A slight (≤15 mmHg) increase in intra-abdominal pressure does not result in significant organ dysfunction and is of no clinical relevance. Therefore, intensive treatment is not recommended but, rather, frequent observation of IAP changes. When the IAP values exceed 15 mmHg, appropriate therapy should be instituted. IAP in excess of 15 mmHg can limit haemodynamic functions of the myocardium by reducing the amount of blood returning to the right ventricle, increasing the pulmonary pressure and hindering blood ejection to the periphery. These changes are likely to be accompanied by a compensatory heart rate acceleration and reduced blood flow through the coronary vessels [1,4,13]. Such cardiovascular destabilization requires the infusion of positive ionotropic agents. In our case, a fourfold IAP increase compared with the baseline values was observed, reaching 15 mmHg at postoperative hour 2. During this period, the noradrenaline infusion was terminated, and the dose of dobutamine was low.
Moreover, increased IAP has adverse effects on the respiratory system. Respiratory changes are observed even during slight IA increases. During laparoscopic procedures, IAP is routinely increased to 11-12 mmHg, which limits the movement of the diaphragm, dislocating it cephally by approximately 1.9 cm and reducing the total lung capacity by 300 ml [14]. The values of IAP above 15 mmHg significantly reduce the vital lung capacity, functional residual capacity, and residual capacity and increase the airway pressure and intrapulmonary shunting, leading to clinically relevant hypoxia and hypercapnia [14,15]. In many cases, such significantly increased changes require artificial lung ventilation.

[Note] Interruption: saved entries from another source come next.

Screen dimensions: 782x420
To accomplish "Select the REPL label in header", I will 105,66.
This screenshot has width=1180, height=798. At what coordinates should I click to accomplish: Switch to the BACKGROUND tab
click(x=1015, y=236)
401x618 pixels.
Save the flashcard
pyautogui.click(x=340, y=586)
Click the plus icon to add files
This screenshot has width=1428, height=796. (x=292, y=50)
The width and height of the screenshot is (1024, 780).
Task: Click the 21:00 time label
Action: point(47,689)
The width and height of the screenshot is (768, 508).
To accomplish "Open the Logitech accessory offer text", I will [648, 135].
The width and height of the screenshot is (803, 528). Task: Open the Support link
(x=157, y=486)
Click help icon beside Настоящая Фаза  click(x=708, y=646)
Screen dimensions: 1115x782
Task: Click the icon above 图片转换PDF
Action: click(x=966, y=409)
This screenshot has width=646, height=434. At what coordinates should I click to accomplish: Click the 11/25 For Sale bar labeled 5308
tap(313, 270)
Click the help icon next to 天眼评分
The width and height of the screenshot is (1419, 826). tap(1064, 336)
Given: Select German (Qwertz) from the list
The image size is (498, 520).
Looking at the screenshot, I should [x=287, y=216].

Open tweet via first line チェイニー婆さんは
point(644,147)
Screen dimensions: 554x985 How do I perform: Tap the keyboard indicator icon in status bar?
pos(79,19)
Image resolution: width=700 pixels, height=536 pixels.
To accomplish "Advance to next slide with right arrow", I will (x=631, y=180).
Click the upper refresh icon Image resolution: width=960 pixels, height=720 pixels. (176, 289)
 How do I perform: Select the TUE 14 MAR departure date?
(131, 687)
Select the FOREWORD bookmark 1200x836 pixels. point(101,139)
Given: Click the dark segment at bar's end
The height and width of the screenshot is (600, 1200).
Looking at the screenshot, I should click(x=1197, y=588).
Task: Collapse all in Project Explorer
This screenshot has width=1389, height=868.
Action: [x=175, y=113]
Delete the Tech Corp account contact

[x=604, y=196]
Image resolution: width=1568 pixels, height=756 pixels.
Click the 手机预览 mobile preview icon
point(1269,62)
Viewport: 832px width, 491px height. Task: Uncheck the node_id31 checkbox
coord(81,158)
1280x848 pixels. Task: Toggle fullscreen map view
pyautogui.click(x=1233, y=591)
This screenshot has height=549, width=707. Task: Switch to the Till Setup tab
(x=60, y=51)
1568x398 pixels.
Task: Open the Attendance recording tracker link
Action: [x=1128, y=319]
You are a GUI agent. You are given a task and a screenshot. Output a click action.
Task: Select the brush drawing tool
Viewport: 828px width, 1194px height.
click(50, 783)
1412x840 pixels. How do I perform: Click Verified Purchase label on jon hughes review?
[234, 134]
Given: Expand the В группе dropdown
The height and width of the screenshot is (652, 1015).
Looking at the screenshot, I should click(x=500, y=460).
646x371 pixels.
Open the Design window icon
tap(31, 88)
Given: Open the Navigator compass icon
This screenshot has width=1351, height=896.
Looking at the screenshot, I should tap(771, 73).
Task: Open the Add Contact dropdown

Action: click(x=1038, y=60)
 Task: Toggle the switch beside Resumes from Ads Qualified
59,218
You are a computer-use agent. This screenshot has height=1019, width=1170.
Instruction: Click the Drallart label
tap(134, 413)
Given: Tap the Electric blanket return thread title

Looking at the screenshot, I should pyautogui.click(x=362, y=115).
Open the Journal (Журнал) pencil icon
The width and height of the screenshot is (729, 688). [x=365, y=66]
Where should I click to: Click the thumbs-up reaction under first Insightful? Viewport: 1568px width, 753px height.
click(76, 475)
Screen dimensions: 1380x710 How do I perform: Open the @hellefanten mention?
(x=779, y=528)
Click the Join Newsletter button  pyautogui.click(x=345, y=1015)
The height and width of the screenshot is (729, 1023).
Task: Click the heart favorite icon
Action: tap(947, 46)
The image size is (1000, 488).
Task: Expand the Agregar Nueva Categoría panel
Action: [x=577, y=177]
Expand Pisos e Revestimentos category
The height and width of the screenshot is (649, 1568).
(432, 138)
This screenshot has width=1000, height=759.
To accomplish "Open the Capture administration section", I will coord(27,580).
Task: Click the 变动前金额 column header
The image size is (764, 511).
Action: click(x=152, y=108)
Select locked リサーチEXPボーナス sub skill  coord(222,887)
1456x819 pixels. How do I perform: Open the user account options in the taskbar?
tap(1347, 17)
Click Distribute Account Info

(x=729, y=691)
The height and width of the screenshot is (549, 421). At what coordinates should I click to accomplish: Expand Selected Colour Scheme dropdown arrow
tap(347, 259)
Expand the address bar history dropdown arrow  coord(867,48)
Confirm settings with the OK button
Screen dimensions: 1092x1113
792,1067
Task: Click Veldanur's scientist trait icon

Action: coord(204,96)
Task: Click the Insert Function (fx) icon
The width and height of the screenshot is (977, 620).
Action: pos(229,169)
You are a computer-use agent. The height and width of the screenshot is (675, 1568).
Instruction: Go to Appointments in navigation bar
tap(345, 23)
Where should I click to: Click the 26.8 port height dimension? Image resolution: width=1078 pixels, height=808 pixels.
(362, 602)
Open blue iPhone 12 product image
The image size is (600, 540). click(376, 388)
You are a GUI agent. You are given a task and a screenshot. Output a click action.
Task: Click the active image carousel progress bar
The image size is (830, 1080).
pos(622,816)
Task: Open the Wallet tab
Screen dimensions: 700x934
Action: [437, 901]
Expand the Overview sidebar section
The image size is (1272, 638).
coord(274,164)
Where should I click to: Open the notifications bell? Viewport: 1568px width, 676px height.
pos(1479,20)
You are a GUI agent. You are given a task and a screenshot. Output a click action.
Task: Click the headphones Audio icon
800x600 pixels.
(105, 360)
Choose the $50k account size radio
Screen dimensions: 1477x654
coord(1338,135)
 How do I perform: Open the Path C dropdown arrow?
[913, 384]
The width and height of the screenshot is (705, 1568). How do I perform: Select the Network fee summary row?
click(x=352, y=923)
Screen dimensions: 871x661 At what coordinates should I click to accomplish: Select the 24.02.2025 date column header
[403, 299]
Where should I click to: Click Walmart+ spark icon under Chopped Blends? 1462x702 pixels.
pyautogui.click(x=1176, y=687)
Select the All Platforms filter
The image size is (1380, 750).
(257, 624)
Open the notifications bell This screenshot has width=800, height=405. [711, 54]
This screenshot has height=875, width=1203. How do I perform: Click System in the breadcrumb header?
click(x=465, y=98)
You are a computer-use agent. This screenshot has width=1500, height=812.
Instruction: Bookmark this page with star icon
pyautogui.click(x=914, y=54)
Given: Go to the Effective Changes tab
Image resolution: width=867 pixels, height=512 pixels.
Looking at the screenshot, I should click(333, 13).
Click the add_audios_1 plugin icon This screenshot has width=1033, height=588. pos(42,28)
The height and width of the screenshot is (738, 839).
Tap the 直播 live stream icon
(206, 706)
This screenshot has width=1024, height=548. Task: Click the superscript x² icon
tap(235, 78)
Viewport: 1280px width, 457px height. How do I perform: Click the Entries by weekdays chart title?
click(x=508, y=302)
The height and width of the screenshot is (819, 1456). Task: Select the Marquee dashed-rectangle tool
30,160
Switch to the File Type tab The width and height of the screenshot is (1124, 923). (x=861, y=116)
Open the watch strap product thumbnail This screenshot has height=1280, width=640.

However, it is difficult to determine the extent to which the observed IAP increase impaired respiratory efficiency in the case presented here. After surgery, the patient was purposefully not woken up, and the relatively rapid discontinuation of artificial lung ventilation excluded the possibility of severe respiratory insufficiency induced by IAH. Thus, it can be concluded that neither massive fluid therapy nor IAP increase affected the ventilation parameters of our patient.
Our case, in which the patient underwent surgery due to the crushed lower limb, complicated by hemorrhage requiring intensive fluid resuscitation, does not confirm the relationship between the volume of fluids administered and IAP increases as described in the literature. A relatively slight IAP increase was of no clinical importance and did not result in severe multiorgan failure. Therefore, it can be concluded that intensive crystalloid resuscitation of patients without systemic conditions does not induce significant dysfunction of vital organs.